Con l’insediamento di Valeria Mantovan come nuova assessora regionale all’istruzione, gli studenti medi del Veneto colgono l’occasione per esprimere il proprio auspicio di un cambiamento, evidenziando le criticità del passato e proponendo un dialogo costruttivo. In una lettera indirizzata alla nuova responsabile dell’istruzione a Palazzo Balbi, gli studenti sottolineano le problematiche lasciate in eredità dalla precedente gestione di Elena Donazzan, ora eletta al Parlamento Europeo.
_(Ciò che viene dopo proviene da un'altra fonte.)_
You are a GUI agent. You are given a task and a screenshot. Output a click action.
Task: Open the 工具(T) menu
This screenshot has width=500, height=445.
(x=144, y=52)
“Per anni – si legge nella lettera – ci siamo sentiti esclusi da una politica che ci ha relegati all’ultimo posto, senza mai avere un interlocutore reale. Ora ci auguriamo che l’arrivo della nuova assessora possa rappresentare una svolta significativa”.
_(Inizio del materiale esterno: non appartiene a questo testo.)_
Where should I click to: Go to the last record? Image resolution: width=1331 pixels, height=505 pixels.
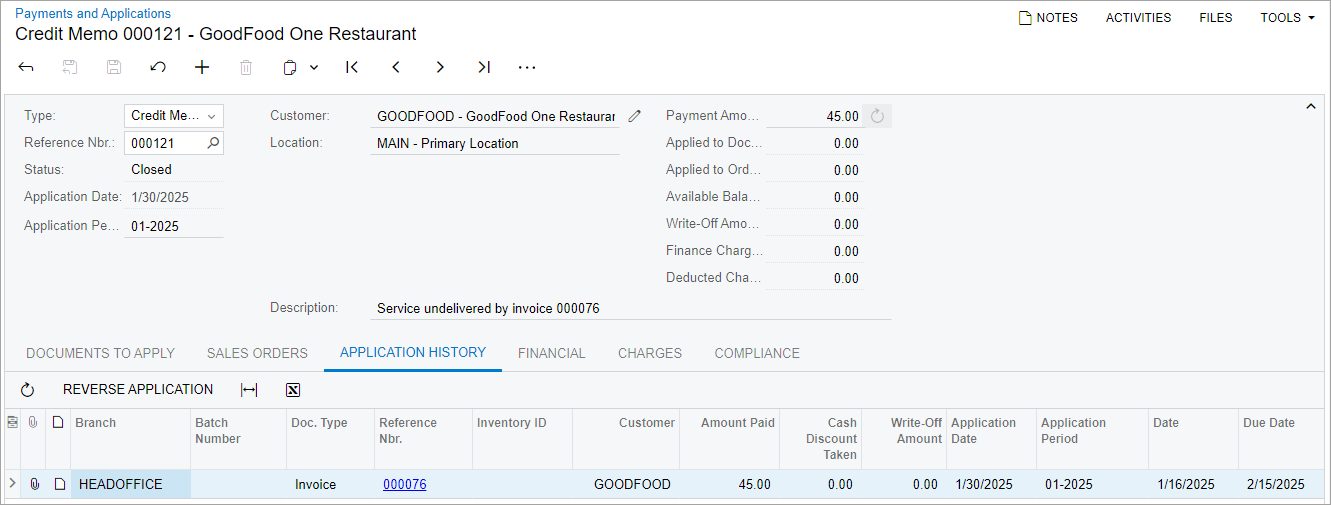[x=484, y=67]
Tra le principali problematiche segnalate dagli studenti, il diritto allo studio continua a essere una questione irrisolta. Criticano infatti un sistema di trasporto pubblico inadeguato e costoso, il caro materiali didattici e la mancanza di alloggi a prezzi accessibili nelle città universitarie, resi difficilmente accessibili dall’assenza di strutture pubbliche dedicate agli studenti.
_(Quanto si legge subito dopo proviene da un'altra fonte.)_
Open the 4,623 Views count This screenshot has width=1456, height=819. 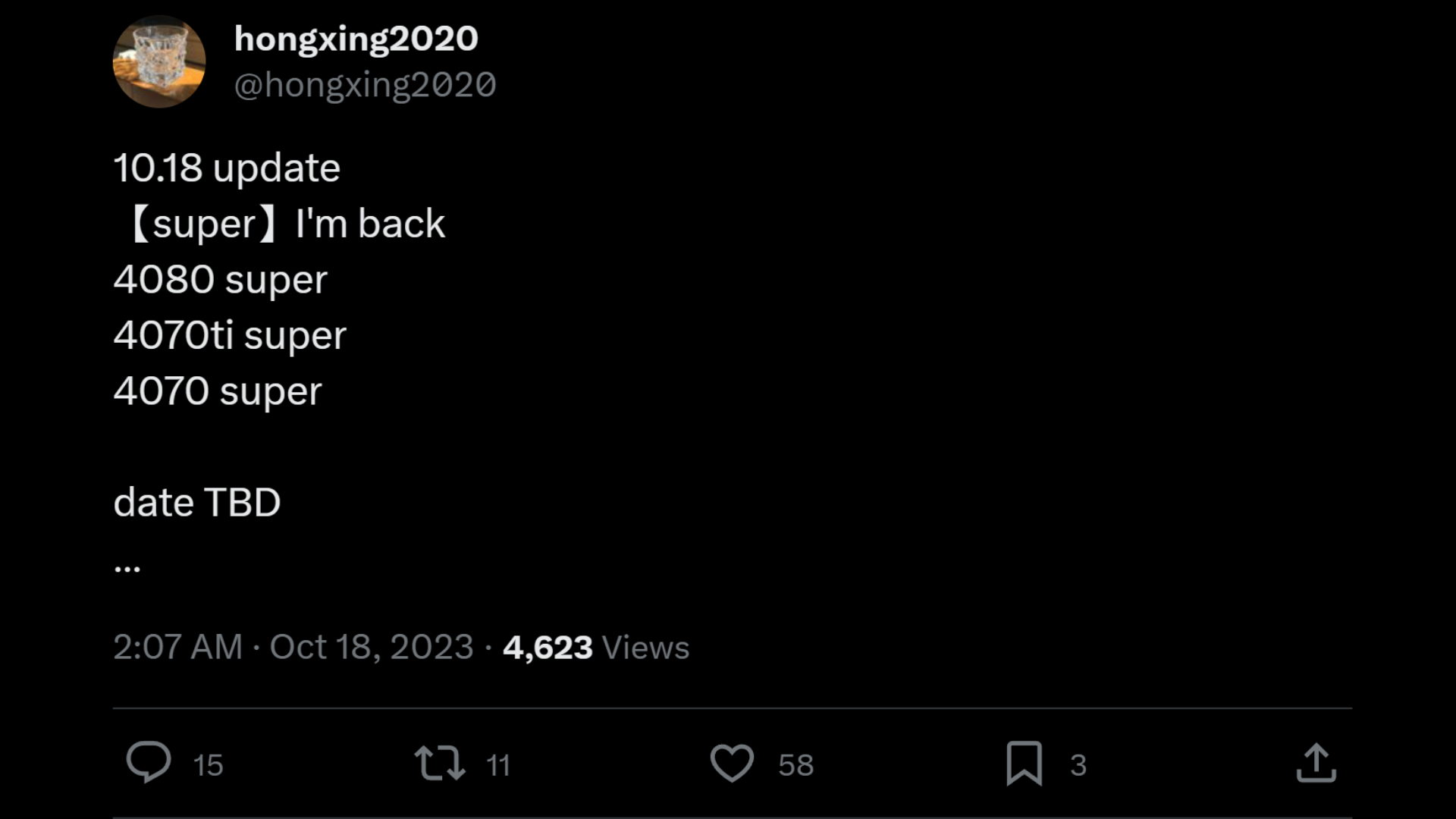pyautogui.click(x=596, y=648)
“Assessora Mantovan – concludono gli studenti – abbiamo letto con interesse il suo entusiasmo e quello del presidente Zaia per questo nuovo incarico. Le chiediamo di tradurre queste parole in azioni concrete, avviando finalmente quel dialogo che la Regione Veneto ci deve da troppo tempo. Il confronto con gli studenti non dovrebbe essere visto come una minaccia, ma come un’opportunità di crescita per tutti”.